Durante o piloto cria-se um elemento misterioso e até místico a respeito do personagem Shaolin Fantastic. E ao passo que ele passa a integrar as ações diretamente é quando conhecemos a origem do nome da série: as festas secretas embaladas por hip-hop em lugares abandonados no bronx. Combinando com a ambientação mais suja e áspera, nessas festas o som é mais pesado, menos alegre e mais cadenciado. O único ponto baixo do primeiro episódio é a relação apressada do Shaolin com Ezekiel e sua turma, que em apenas um episódio se conhecem e o terminam com ambições tão altas que não era possível esses laços serem construídos em tão pouco tempo.
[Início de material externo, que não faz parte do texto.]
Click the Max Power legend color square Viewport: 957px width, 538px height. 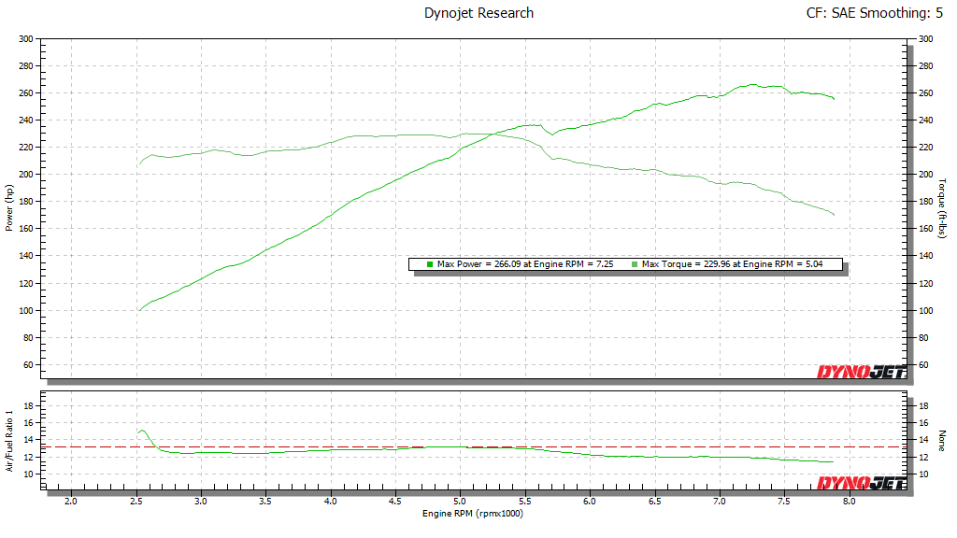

Apesar de tantas qualidades, The Get Down pisa em um terreno perigoso apostando em uma narrativa não convencional. Pois as histórias que ela está disposta a contar não estão necessariamente na ação, e sim nas músicas, em cada muro pichado, em cada parede destruída e em cada sonho que os personagens buscam alcançar. Tomara que a Netflix não desista da série e mantenha a vontade de fazer algo de qualidade independente da audiência. Para quem gosta da época não pode perder, está tudo lá: as cores, as roupas, os dilemas, as músicas e claro, o espírito.